The Israeli people are desperate to hear some straight talk about what the burgeoning deal between the US and Iran means for them.
Instead, Prime Minister Benjamin Netanyahu delivered a superficial campaign speech on Monday night during his televised address to the nation.
We deserve more. We have endured two major conflicts with the Iranian regime: the ’12-day war’ last June, and beginning on February 28th this year, for 40 days (with a one-day flare-up last week), we’ve spent hours in shelters as Iranian ballistic missiles rained down indiscriminately in attempts to kill as many Israeli civilians as possible. Lives were lost, homes were destroyed, and nerves were frayed.
Is the hardship Israel has faced worth it?
We need to know whether the suffering and hardship we’ve faced were worth it. Instead, we learned from the prime minister that he himself doesn’t yet know the details of the deal that US President Donald Trump has agreed to with the Iranian regime.
That disclosure, made as an aside during the question-and-answer portion of the press conference, reveals a dizzying fall from the unprecedented partnership between Netanyahu and Trump, forged and displayed throughout the conflict with Iran.
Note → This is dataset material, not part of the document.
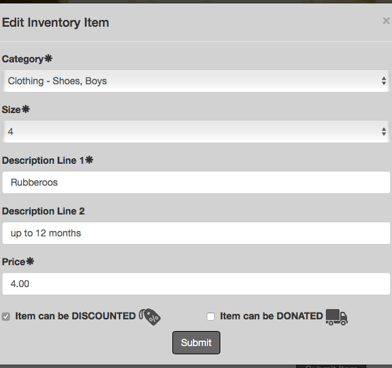Click the Price field showing 4.00
392x368 pixels.
(x=196, y=284)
As former Israeli ambassador to Washington, Michael Oren, wrote this week, “Less than four months ago, American forces stood shoulder-to-shoulder with the IDF in the most dramatic display ever of the US-Israel alliance… Our leaders, too, appeared to be totally in lockstep in setting the war’s ultimate goals of overthrowing Iran’s jihadist regime, eliminating its nuclear and ballistic capabilities, and ending its support for terror. Netanyahu’s friendship with Trump seemed deep and unbreakable.”
Fast forward to the present, and Trump has called Netanyahu “f****** crazy,” reckless, and lacking judgment. Throughout the negotiations that directly affect Israel’s future and its ability to deal with its enemies – uranium, ballistic missiles, Iran’s terror proxies – Israel was kept out of the loop. Who knows if these issues were even discussed?
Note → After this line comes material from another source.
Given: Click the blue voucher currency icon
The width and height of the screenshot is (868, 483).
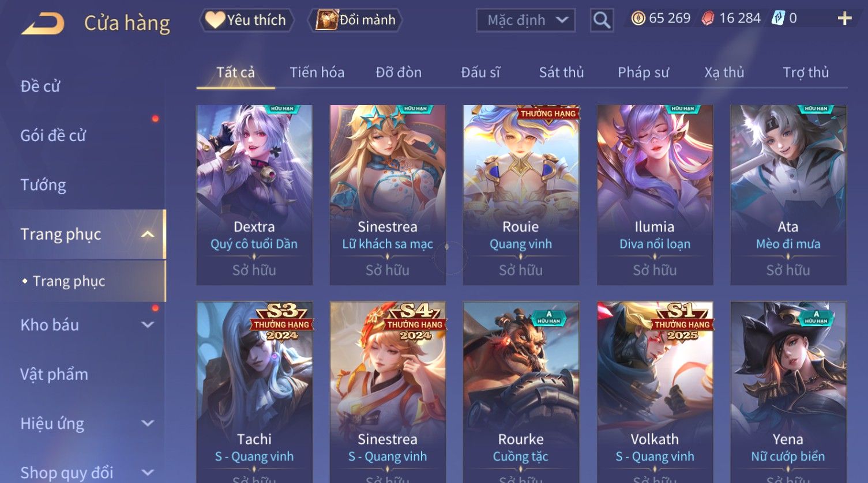Looking at the screenshot, I should pos(778,18).
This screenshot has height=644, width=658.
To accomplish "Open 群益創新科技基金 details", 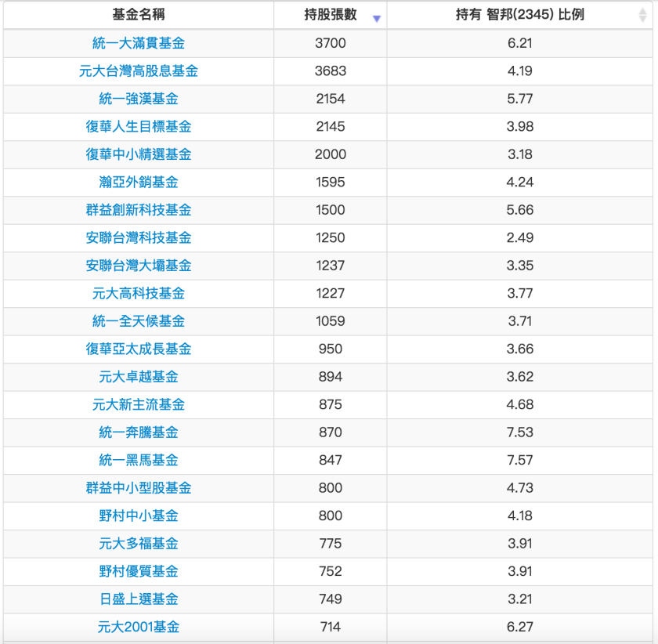I will 138,210.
Instead of addressing the concerns we all have about the deal, Netanyahu basically ignored it on Monday night in a transparent effort at damage control before the details emerged.
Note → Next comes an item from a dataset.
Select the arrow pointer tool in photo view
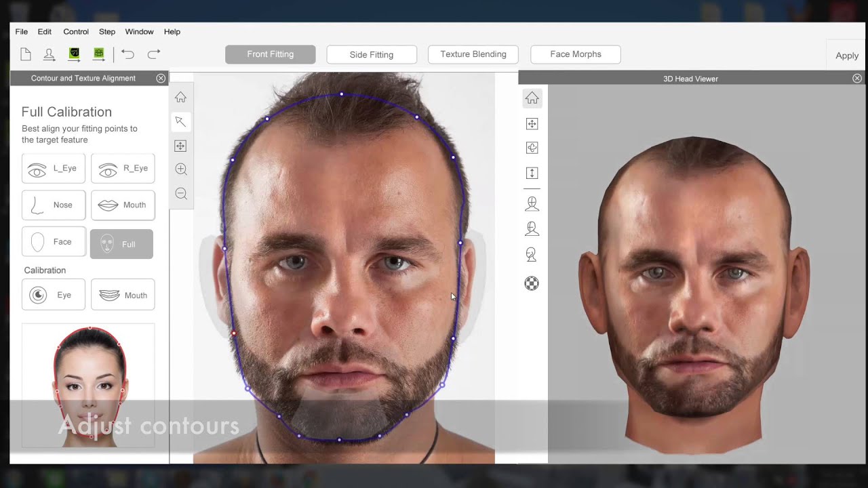Viewport: 868px width, 488px height. click(x=180, y=121)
He dismissed Trump’s criticism as something that happens in the best of families. He then recounted his career-long efforts to prevent Iran from obtaining nuclear weapons and took credit for the post-October 7th rebound by Israel’s security forces that have done physical and economic damage to Iran’s capabilities and to its proxies, Hamas and Hezbollah.
Truth, or a diversion from the details?
All of that may be true, or it may be a diversion from the devastating details of the memorandum of understanding that could erase those gains in one fell swoop.
It was a tone-deaf, self-serving performance that ignored the reality facing the country and being played out on the international stage: the likelihood that Iran is emerging from the war strengthened and with the funds to rehabilitate itself.
Despite Netanyahu assuring the country that Israel will not abandon the North and leave Hezbollah to return to the border in an October 6 scenario, the deal could put Israel in direct diplomatic conflict with the US the next time Hezbollah attacks.
Israel is certainly in a better position security-wise than it was on October 7. However, if Netanyahu wants to take credit for that, he also must accept the blame for the failures leading up to that dark day in Israel’s history.
Looking back on the last year of war with Iran, one may surmise that Israel and the US won the battles against the regime, delaying its nuclear plans and disrupting its relationships with its proxies. But it will only become clear who won the war when the details of the US-Iran deal are finally revealed in full.
Israel must prepare itself for the likelihood that the victor was Iran, and that it will have to face the consequences without the support of the US, Europe, or the Gulf states.
That’s where Netanyahu’s strategic alliance with Trump has led us, and that’s what Netanyahu should have talked about instead of making a campaign speech.